To hold Jim’s original watercolors in hand is something I will never forget; as a fan of his books, I admit to getting a bit misty-eyed on more than one occasion (happy cries, to be sure). Seeing his artwork and sketches up close also afforded me rare insight into his unique talents as a children’s book illustrator, his process as an artist, his work ethic as a whole (he diligently worked and repeatedly re-worked the artwork that, in its final form, communicated an unfussy, uncluttered, and perfectly delightful simplicity) , and even his personality. This goes a long way in informing a biographer about her subject, and for that I am grateful.

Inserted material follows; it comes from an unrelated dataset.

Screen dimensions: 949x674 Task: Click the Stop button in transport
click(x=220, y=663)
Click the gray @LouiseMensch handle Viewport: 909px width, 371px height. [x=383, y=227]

The collection also includes many of Jim’s unpublished works, including story ideas for the George and Martha books. (Readers never got to read stories about a sack race, football, fishing, and more.) There are also incomplete short stories, art for greeting cards (how I wish the one pictured here were available today; inside, it was to say “let’s have a look at those grades”), 066revmany unidentified sketches, and much more. These unpublished works, as well as the series of sketchbooks available in the collection—there are a whole host of sketchbooks featuring both published and unpublished works—tell me a great deal about how Jim approached his work. For one, he always did so with a deep and abiding respect for children, which is my favorite aspect of his work. Never did he talk down to child readers. As Maurice Sendak wrote about Jim in an item in the collection, “never condescending to the child, allowing for freshness—sometimes rudeness—of the child’s genuine mind and heart.” In many of his sketchbooks, he also made detailed notes (illustrated, of course) about his days – what he did and whom he saw. These are intermingled with notes about book ideas. Needless to say, this is pure gold for a researcher/biographer, as are the personal papers in the collection. This includes some correspondence, an undated music book (Jim studied the viola before entering into the field of children’s books), his Caldecott Honor citation, and more.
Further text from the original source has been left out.